Ancile is a script-based Windows 7/8 telemetry-blocker
Increasing concern over Windows "spying" technologies has brought a host of free tools claiming to disable them, but are they safe to use? It’s often hard to tell, as developers don’t clearly explain what they’re doing.
Ancile is easier to evaluate, at least for experienced users, because it’s just a Windows script -- open the files in your text editor of choice and it’s all there.
The package is a fork of AEGIS with bug fixes, optimizations and some welcome new features. Here’s the developer’s list of what it does right now on Windows 7 and 8.x (it’s not for Windows 10).
- Disable ceip/gwx/skydrive(aka onedrive)/spynet/telemetry/wifisense
- Disable/hide Windows 10 download directory
- Uninstall/hide 47 Windows updates (list available on the site)
- Disable 31 scheduled tasks (optional components that phone home to Microsoft)
- Uninstall diagtrack
- Disable remote registry
- Block 163 Microsoft-related hosts (248 ip’s)
- Change Windows update settings to check/notify but do not download/install.
Making this happen is very easy -- just unzip the download, find and run Ancile.cmd -- but life gets much more interesting when you start browsing the various scripts to see how they work.
This might start by modifying Ancile’s operation. Here’s a few lines from Ancile.cmd.
:SCRIPTS
@REM Take ownership of registry keys
CALL "%SCRIPTDIR%\registry\regown.cmd"
@REM Disable unwanted services
CALL "%SCRIPTDIR%\disableservices.cmd"
@REM Disable automated delivery of internet explorer
CALL "%SCRIPTDIR%\inetexplore\disableie.cmd"
@REM Block malicious hosts
CALL "%SCRIPTDIR%\hosts\blockhosts.cmd"
The first "Take ownership of Registry keys" script has to be left alone for everything else to work, but otherwise it’s easy to strip out functions you don’t need.
If you don’t want Ancile to update your HOSTS file, for instance, either delete the final CALL "%SCRIPTDIR%\hosts\blockhosts.cmd" line, or add an @ as the first character (@CALL… treats it as a comment, like the preceding line).
If that’s too drastic, take a look at the individual script. Blockhosts.cmd blocks the hosts contained in two plain text files, hostsdns.txt and hostsip.txt. Remove some the domains from the list, or add a few others and Ancile will block those instead.

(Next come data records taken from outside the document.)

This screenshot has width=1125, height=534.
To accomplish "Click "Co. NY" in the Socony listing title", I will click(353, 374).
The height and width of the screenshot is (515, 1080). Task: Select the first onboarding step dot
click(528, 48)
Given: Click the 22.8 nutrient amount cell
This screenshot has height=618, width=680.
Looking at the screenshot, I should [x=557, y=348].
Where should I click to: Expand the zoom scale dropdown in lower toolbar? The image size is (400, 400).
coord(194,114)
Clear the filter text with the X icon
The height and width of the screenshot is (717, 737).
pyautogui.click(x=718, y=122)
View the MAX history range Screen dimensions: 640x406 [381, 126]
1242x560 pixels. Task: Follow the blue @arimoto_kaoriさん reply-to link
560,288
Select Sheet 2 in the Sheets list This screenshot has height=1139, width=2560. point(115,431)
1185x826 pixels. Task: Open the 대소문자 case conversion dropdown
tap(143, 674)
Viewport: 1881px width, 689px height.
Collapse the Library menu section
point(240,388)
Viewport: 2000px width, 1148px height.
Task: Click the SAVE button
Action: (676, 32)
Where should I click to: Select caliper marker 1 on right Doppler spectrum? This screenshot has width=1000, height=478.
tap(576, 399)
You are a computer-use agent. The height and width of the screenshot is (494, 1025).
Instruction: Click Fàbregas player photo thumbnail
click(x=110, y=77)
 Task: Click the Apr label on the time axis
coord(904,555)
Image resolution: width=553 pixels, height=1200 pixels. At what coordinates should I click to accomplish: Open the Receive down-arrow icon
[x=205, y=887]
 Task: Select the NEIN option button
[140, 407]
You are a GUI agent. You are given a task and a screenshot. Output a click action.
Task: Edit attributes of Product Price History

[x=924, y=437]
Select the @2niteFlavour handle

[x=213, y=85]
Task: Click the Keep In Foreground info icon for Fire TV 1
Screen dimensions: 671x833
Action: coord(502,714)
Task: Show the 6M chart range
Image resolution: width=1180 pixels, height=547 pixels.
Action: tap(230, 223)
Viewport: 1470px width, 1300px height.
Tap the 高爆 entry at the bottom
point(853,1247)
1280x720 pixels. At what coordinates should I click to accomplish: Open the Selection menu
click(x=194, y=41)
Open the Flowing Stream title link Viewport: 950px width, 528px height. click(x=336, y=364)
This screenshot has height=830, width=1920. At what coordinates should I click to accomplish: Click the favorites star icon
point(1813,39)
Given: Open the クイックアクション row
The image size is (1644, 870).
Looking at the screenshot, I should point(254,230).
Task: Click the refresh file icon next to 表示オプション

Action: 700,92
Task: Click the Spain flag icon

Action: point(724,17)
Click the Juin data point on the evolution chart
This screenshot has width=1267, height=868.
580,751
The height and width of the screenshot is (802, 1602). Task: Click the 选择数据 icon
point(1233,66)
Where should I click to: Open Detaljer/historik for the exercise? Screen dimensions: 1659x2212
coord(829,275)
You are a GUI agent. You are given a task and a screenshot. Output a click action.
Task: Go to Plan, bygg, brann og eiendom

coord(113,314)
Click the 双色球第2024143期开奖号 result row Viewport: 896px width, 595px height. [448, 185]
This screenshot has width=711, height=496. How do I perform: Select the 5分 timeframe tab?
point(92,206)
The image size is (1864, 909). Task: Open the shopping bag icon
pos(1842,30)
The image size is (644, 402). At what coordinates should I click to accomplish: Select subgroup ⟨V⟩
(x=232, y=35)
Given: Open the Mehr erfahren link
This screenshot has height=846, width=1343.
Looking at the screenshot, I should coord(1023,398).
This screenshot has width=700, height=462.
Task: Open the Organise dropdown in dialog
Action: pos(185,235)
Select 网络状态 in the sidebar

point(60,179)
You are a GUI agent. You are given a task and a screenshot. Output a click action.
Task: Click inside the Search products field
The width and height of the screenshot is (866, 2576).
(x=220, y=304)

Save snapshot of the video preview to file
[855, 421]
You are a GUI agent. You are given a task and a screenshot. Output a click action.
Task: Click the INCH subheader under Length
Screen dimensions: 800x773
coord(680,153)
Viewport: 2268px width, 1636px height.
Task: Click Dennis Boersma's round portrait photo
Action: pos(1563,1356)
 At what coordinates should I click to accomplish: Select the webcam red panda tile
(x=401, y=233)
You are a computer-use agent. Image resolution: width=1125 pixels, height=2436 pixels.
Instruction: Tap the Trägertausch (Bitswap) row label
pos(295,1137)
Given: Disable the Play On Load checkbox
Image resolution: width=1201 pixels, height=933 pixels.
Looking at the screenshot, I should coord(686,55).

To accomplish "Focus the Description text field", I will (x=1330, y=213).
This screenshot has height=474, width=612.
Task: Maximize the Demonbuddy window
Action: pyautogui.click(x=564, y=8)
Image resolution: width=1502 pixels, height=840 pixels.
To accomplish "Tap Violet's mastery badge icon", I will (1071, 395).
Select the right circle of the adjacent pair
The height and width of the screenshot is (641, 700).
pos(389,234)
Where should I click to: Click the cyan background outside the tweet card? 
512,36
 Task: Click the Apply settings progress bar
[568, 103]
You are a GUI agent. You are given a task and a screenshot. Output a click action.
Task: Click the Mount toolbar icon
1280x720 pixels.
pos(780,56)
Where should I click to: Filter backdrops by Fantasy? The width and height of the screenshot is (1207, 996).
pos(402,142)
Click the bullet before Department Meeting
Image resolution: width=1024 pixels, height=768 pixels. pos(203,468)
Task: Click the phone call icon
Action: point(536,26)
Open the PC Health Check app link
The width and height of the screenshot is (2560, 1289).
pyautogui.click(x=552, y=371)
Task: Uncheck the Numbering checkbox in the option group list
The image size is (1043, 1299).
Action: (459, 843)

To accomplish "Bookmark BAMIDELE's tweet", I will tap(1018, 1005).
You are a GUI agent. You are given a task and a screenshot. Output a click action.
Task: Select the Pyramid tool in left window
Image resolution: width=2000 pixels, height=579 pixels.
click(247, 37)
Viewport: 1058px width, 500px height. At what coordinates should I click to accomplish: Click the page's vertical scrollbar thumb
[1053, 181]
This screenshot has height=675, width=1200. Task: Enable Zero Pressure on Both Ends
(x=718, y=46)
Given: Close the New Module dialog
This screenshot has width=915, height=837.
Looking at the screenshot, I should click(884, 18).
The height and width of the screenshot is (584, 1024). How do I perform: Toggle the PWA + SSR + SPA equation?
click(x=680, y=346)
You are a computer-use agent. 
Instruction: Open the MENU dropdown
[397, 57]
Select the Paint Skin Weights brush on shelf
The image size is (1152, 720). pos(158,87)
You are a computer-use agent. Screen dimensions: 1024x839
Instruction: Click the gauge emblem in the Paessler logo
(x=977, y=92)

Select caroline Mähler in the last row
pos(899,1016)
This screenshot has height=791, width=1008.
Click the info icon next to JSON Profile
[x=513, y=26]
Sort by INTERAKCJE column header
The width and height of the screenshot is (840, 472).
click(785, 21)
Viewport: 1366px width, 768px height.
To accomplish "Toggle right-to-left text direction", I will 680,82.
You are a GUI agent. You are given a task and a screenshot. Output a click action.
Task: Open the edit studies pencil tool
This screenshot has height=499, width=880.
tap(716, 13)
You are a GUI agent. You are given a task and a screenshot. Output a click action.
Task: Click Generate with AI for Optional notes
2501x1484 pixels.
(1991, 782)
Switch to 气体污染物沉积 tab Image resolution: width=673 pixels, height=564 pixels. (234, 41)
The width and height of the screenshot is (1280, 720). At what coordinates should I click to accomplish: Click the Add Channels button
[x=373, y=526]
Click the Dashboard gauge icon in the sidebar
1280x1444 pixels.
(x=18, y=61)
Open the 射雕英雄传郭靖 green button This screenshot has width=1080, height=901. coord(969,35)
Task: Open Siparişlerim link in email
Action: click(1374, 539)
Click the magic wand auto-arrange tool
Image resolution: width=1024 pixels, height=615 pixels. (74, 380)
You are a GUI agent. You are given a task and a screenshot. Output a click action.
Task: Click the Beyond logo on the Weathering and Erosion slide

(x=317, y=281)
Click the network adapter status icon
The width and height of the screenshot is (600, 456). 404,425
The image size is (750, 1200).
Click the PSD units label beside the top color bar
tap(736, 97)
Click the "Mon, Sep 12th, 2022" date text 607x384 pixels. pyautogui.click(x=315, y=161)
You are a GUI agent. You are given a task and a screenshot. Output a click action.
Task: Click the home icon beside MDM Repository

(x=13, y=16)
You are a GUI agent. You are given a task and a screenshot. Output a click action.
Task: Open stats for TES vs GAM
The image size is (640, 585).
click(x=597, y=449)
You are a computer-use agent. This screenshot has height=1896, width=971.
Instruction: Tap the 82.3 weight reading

Ancile also has some useful tricks which you can employ in your own scripts. Here’s how to check whether you’re running as an administrator.
@REM Make sure we’re running as an administrator
net session >nul 2>&1
IF %ERRORLEVEL% NEQ 0 ECHO This script requires Administrative privileges. Exiting. & PAUSE & EXIT 1
Or maybe you’d like your scripts to optionally create a system restore point? Here’s what Ancile does.
:RESTOREPOINT
@REM Create a system restore point
wmic.exe /namespace:\\root\default path systemrestore call createrestorepoint "%APPNAME% v%VERSION%", 100, 12 >> %LOGFILE% 2>&1IF %ERRORLEVEL% equ 0 DO SET /A ANCERRLVL=ANCERRLVL+1 & GOTO RESTOREEND
SET yesno=N
SET /P yesno="Failed to create system restore point. Retry? (y/N): "
IF /I "%yesno:~,1%" equ "y" GOTO RESTOREPOINT
IF /I "%yesno:~,1%" equ "Y" GOTO RESTOREPOINT
You’ll need to tweak this a little -- "%APPNAME% v%VERSION%" should be replaced or set up with your own application name and version -- but it’s a good starting point, and there are plenty of other interesting ideas here to reuse.
Ancile is a script for use on Windows 7 and 8.x, but many of its ideas can be applied to other Windows versions.